One of several buildings in this part of downtown put up by Henry Phipps, this is now student housing under the name Penn Commons.
We have a front elevation of the Phipps-McElveen Building from a few years ago.
One of several buildings in this part of downtown put up by Henry Phipps, this is now student housing under the name Penn Commons.
We have a front elevation of the Phipps-McElveen Building from a few years ago.
Three of the modest commercial buildings typical of the Strip. The Penn Avenue business district grew up when the Strip was a clutter of miscellaneous industry and working-class housing; the same buildings, and others filled in on the same scale, turned into wholesale food businesses when food became the main focus of the neighborhood. In spite of the way the Strip has grown in the past two decades, Penn Avenue has changed remarkably little. Businesses come and go, but many of the old standby food dealers have been here for decades—two kinds of Sunseris, Stamoolis Brothers, Wholey’s, Sam Bok, Labad’s, and so on.
“Penn Main” is the name Pittsburghers give to the district around the intersection of Penn Avenue and Main Street, which (this being Pittsburgh) is not the main street of anything. On city planning maps, Penn Avenue is the border between Lawrenceville and Bloomfield; and since the sun was shining on the Lawrenceville side when we visited, all these buildings are counted as being in Lawrenceville for planning purposes. We begin above with a nicely preserved example of a typical small Victorian store with apartment above.
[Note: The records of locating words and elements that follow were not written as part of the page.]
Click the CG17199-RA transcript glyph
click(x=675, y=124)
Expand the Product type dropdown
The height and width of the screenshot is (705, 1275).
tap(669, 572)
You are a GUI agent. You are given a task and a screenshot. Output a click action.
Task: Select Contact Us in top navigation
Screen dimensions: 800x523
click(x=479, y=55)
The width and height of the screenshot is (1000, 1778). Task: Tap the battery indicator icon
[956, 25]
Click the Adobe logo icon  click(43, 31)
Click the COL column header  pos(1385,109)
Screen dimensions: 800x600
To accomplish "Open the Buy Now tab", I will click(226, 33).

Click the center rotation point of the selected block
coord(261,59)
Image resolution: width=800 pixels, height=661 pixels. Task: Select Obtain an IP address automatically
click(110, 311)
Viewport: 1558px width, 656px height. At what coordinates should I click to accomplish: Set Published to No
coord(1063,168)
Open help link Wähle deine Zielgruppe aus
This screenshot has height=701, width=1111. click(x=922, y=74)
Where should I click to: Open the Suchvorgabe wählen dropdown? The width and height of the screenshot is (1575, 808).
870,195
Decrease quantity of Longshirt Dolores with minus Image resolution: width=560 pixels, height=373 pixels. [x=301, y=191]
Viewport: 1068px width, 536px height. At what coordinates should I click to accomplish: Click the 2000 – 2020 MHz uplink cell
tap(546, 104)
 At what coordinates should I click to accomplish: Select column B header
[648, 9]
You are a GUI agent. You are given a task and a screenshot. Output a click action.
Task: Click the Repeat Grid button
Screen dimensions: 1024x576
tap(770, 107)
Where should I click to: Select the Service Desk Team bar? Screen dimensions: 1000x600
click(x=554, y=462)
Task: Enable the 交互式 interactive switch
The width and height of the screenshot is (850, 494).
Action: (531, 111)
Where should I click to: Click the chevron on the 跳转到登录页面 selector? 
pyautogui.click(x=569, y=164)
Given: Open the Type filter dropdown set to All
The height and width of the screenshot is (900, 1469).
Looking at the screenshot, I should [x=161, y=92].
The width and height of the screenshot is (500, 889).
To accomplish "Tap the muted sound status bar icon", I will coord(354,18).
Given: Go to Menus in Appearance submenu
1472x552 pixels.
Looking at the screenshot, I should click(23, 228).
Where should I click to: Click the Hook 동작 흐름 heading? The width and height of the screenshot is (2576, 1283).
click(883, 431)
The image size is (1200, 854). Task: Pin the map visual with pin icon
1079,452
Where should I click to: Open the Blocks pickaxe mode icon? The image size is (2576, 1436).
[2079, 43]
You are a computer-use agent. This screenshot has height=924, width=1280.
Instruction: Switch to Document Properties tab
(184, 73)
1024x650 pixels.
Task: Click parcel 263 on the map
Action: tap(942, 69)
Penn Avenue and Main Street do not meet at a right angle, so the buildings on the corner are forced into odd shapes. The one above deals with its acute angle by blunting the point of it. The one below (seen in a picture from two years ago) has a less offensive obtuse angle to deal with.
The Second Empire style in its Pittsburgh incarnation is common in this section of the city. Little incised designs often decorate the lintels.
This building would have matched its neighbor originally, but at some point the storefront was filled in to make an apartment. Now that Penn Main is becoming a desirable neighborhood, the alteration might be reversed.
Two quite different houses. The one on the left is a duplex, though it may have been built as a single-family house. The one on the right is a kind of lean-to parasite on its larger neighbor, uncharacteristically set back from the street so that it has a front yard and a porch, as if someone was trying to create a little country house in the city.
This one is getting a going-over. Father Pitt would prefer to see more original-looking windows, but at least the size of the windows has not been altered, and any future owner who feels motivated will be able to replace them with proper double-hung two-over-two sash windows.
How old is your sidewalk? Quite possibly more than a century old. The spelling “Pittsburg” was federally official between 1891 and 1911, and though some institutions continued to use the shorter form after the spelling officially reverted to “Pittsburgh,” the lettering on this bronze plaque is very much a nineteenth-century style. The Pittsburgh Orbit site featured this plaque a few years ago in its roundup of sidewalk plaques; the editor there is of the opinion that the sidewalk could not be more than a century old, but old Pa Pitt is of the opinion that well-laid concrete is forever. Especially if you repair the segments that crumble too much.
The decorated cornice of the Horne’s building gleams in late-afternoon sun.
Most of us walk right by this building without giving it much thought, but it stands for a momentous transition in the history of the city. According to the Pittsburgh History and Landmarks Foundation, it is probably the last building constructed as a single-family house in downtown Pittsburgh.
Pittsburgh began in the small triangle that is downtown today, and through the first half of the 1800s, a large part of the population remained within those limits. The city was a warren of narrow streets and narrower alleys where little houses crowded with stores and workshops. After the Civil War, though, the land downtown simply became too valuable to build houses on. The family who built this Italianate house on Penn Avenue, where a number of well-to-do families still lived, could not have guessed that they would be the last to build a house in the Triangle, but they would certainly have been aware that the city was changing rapidly.
The Italianate details need a bit of polishing up, but they are still well preserved.
The Penn Avenue front is now a restaurant, but it would not be hard to guess from the Ninth Street side that this used to be a bank: the National Bank of Western Pennsylvania. Addendum: The architects were George S. Orth & Brother; the bank was built in about 1897.1
The corner of Penn Avenue and Ninth Street. The building on the corner is the Wm. O. Johnston & Co. building, built for a printer who was one of the successors to the venerable Zadok Cramer of the Franklin Head Bookstore. We also have a composite picture of the front of the building.